GOAL 1
Gather every line of the listing below that contains the word "screenshot", copying each one in full.

— Start of TEXT EXTRACT —

I am planning to go back to Great Northern and ski at Saddleback, but may find a diversion to Balsams in the cards.  Do it.   It’s worth the drive.


----------



## riverc0il (Dec 23, 2010)

Nice report! Sounds like I should considering delaying my visit until after a little more snow. The place sounds like it would be absolutely epic on a powder day when they are at 100%. I'll take no crowds and untracked powder snow over steep and gnarly terrain almost any day. The place sounds even better based on your review.


----------



## billski (Dec 23, 2010)

Definitely wait a couple weeks for the woods.    I neglected to comment on the snowmaking. They seem to have a lot of it.  Most of the trails have stockpiles on them, and, in my book, already look ski-able.  I think they are saving it for their hotel guests to arrive.  Remember, they pitch this as a "family area."  Most places do, but I think this resort means it.  I never saw so many young faces in a ski school organization.  However, I have no doubt these kids are qualified.


----------



## Huck_It_Baby (Dec 23, 2010)

What a great report! I enjoyed the read and wished I was there. I'd have hit that untracked powder =)

I'm heading up to VT the 1st two weekends in Jan with an open agenda. I'll be trying to convince my buddies to make the drive to the Balsams Wilderness! Thank you!


----------



## snoseek (Dec 23, 2010)

I love this place. Did my internship here, lived right in the hotel for six months. I will always have a special place for it.

The skiing is pretty ideal on a fresh snow day, empty, fun, quiet, no pressure.

I can also recall they would grind the hamburger over at the hotel each morning and send it over, needless to say it was a great burger, so fresh. Things have changed a lot but hopefully not that little detail.


----------



## midd (Dec 24, 2010)

Great report.  Had my single best day there last January, right before the big rain storm.  Plenty of untracked to be found even a couple days after the storm.

— End of TEXT EXTRACT —

GOAL 2
Reproduce the forum thread about skiing at the Balsams word for word, from start to finish.

— Start of DATA SECTION —

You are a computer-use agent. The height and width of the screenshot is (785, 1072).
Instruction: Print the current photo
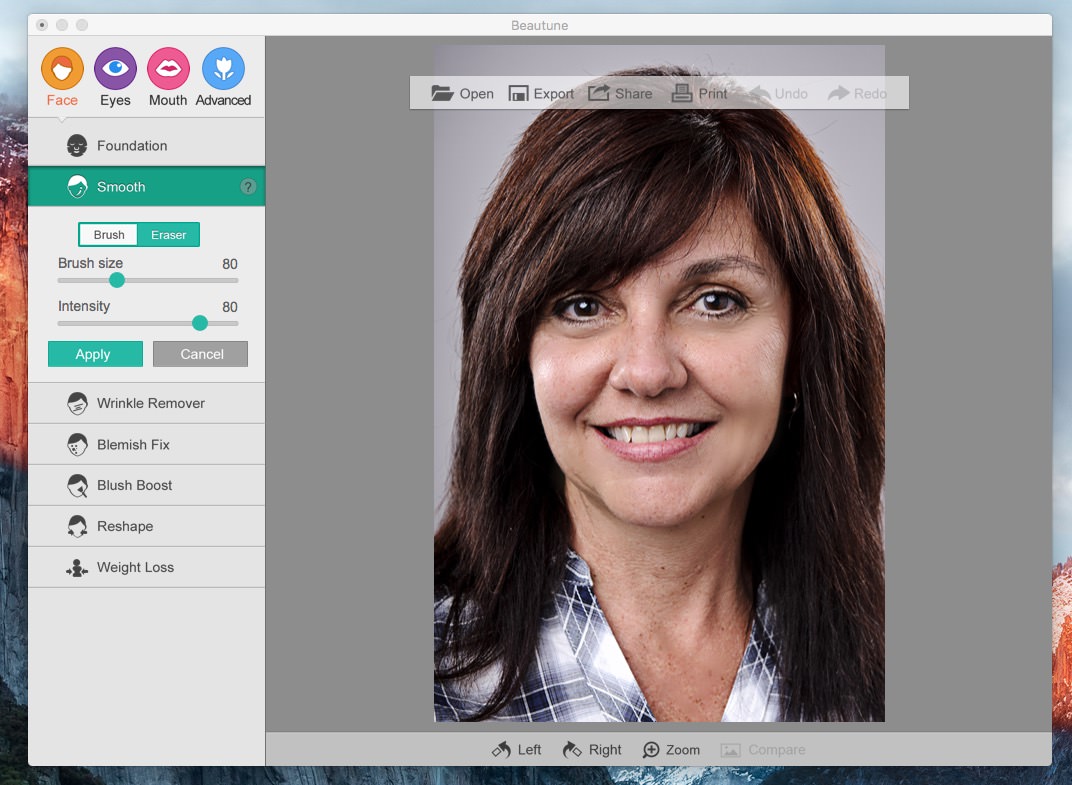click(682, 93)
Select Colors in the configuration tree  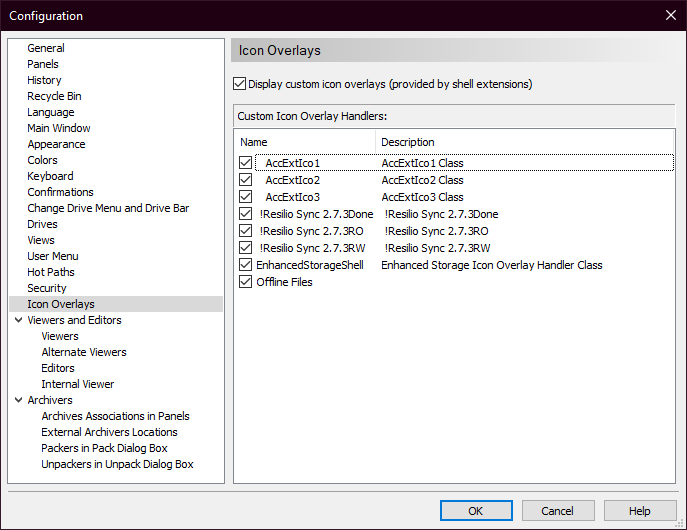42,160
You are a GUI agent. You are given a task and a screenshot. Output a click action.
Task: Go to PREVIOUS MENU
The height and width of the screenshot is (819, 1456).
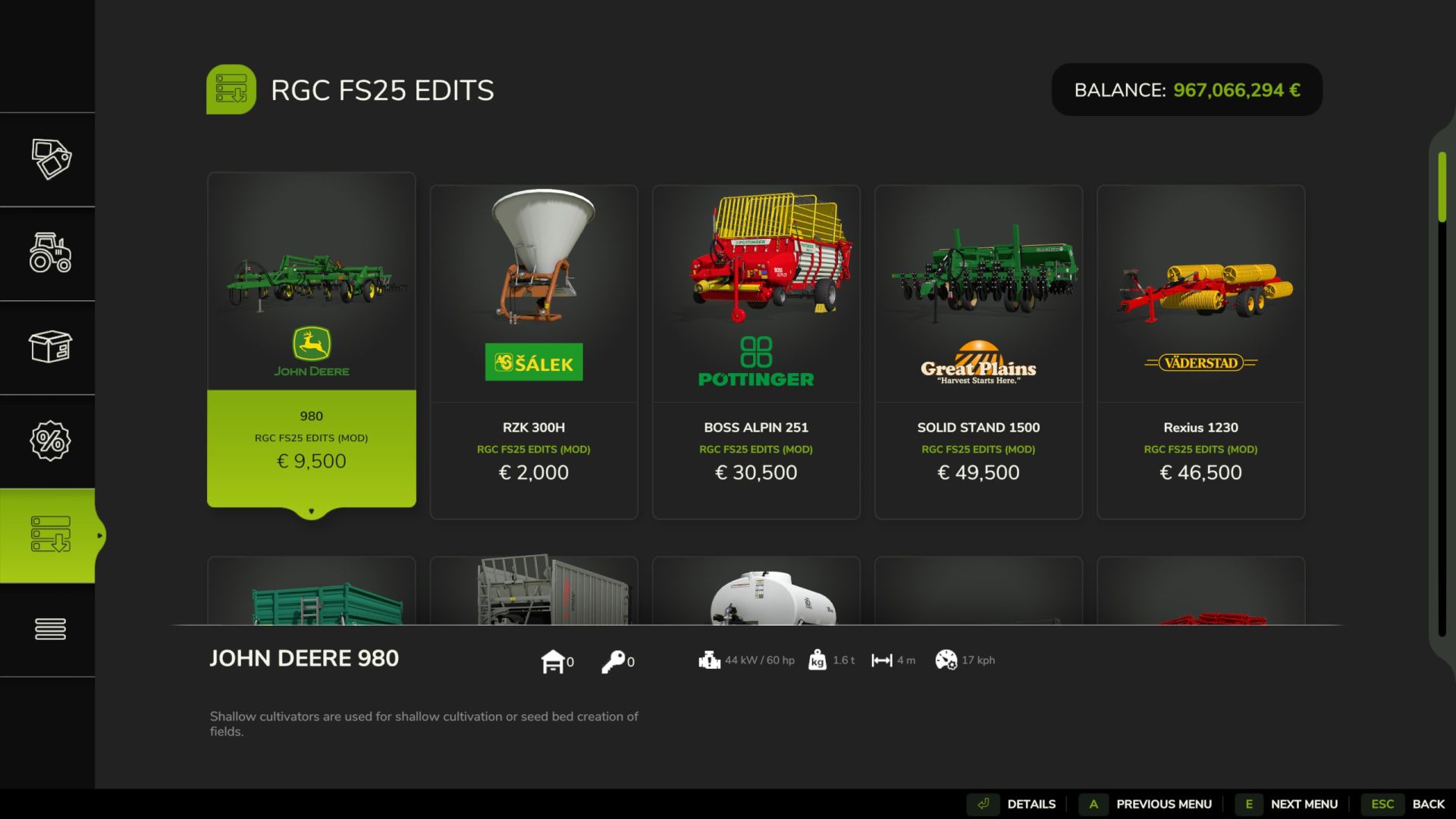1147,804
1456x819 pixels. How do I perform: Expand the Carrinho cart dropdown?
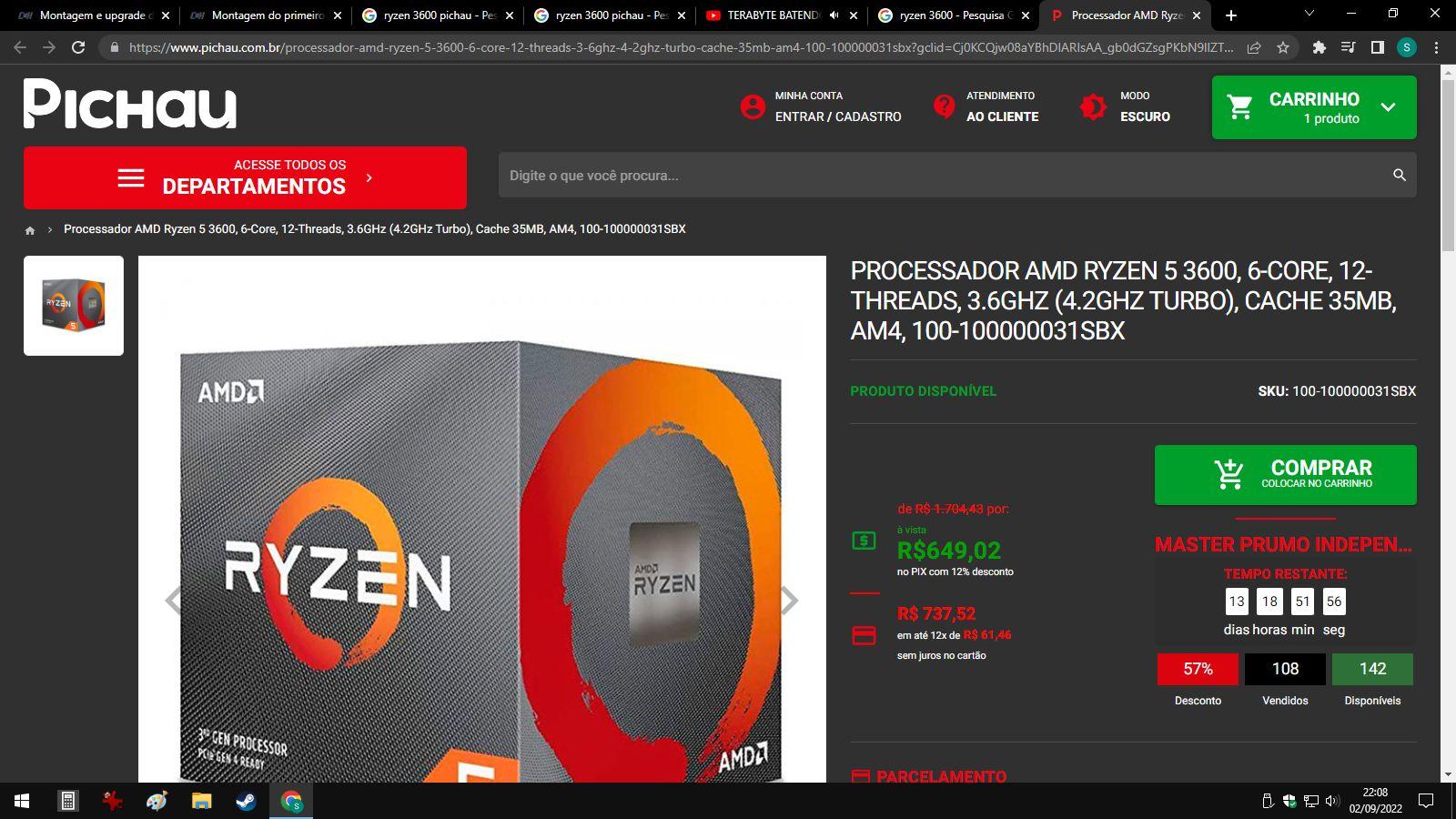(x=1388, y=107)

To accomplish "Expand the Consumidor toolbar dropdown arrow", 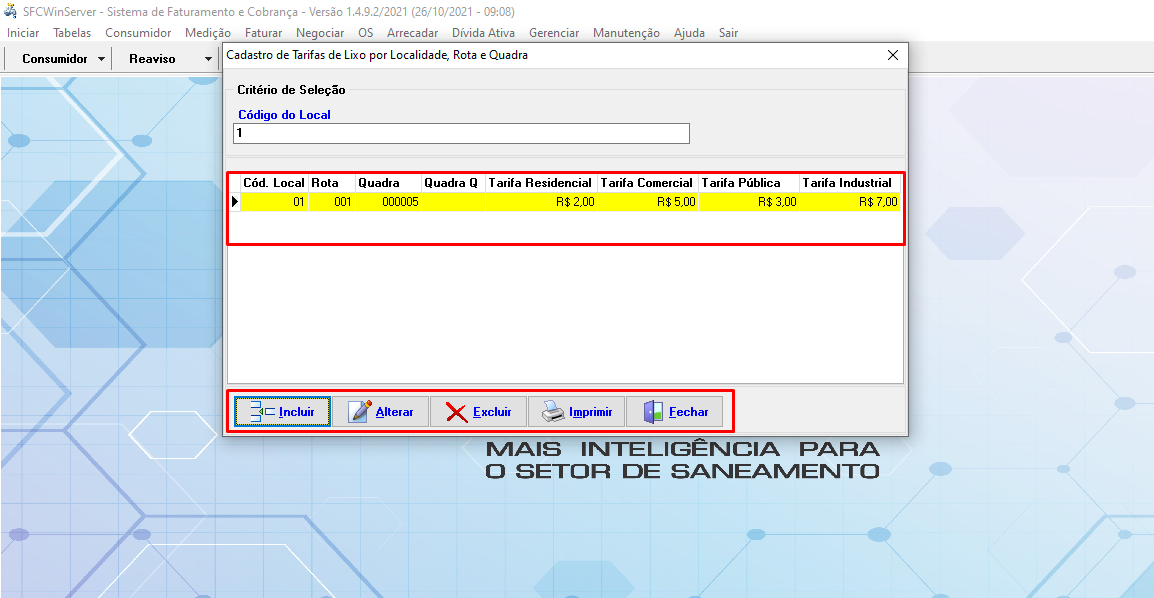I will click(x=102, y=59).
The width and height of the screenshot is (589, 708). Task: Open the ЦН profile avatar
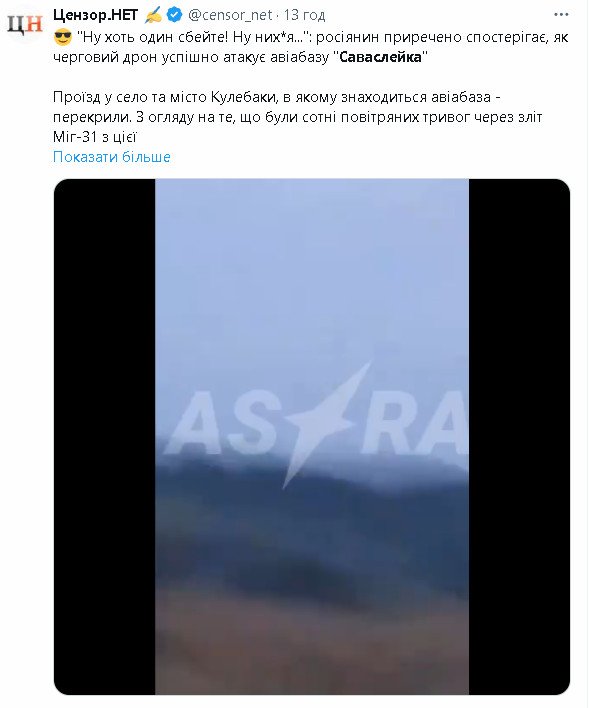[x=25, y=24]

— End of DATA SECTION —

OUTPUT 1
You are a computer-use agent. The height and width of the screenshot is (785, 1072).
You are a GUI agent. You are given a task and a screenshot. Output a click action.
The height and width of the screenshot is (819, 1456).
The width and height of the screenshot is (589, 708). Task: Open the ЦН profile avatar

OUTPUT 2
I am planning to go back to Great Northern and ski at Saddleback, but may find a diversion to Balsams in the cards.  Do it.   It’s worth the drive.


----------



## riverc0il (Dec 23, 2010)

Nice report! Sounds like I should considering delaying my visit until after a little more snow. The place sounds like it would be absolutely epic on a powder day when they are at 100%. I'll take no crowds and untracked powder snow over steep and gnarly terrain almost any day. The place sounds even better based on your review.


----------



## billski (Dec 23, 2010)

Definitely wait a couple weeks for the woods.    I neglected to comment on the snowmaking. They seem to have a lot of it.  Most of the trails have stockpiles on them, and, in my book, already look ski-able.  I think they are saving it for their hotel guests to arrive.  Remember, they pitch this as a "family area."  Most places do, but I think this resort means it.  I never saw so many young faces in a ski school organization.  However, I have no doubt these kids are qualified.


----------



## Huck_It_Baby (Dec 23, 2010)

What a great report! I enjoyed the read and wished I was there. I'd have hit that untracked powder =)

I'm heading up to VT the 1st two weekends in Jan with an open agenda. I'll be trying to convince my buddies to make the drive to the Balsams Wilderness! Thank you!


----------



## snoseek (Dec 23, 2010)

I love this place. Did my internship here, lived right in the hotel for six months. I will always have a special place for it.

The skiing is pretty ideal on a fresh snow day, empty, fun, quiet, no pressure.

I can also recall they would grind the hamburger over at the hotel each morning and send it over, needless to say it was a great burger, so fresh. Things have changed a lot but hopefully not that little detail.


----------



## midd (Dec 24, 2010)

Great report.  Had my single best day there last January, right before the big rain storm.  Plenty of untracked to be found even a couple days after the storm.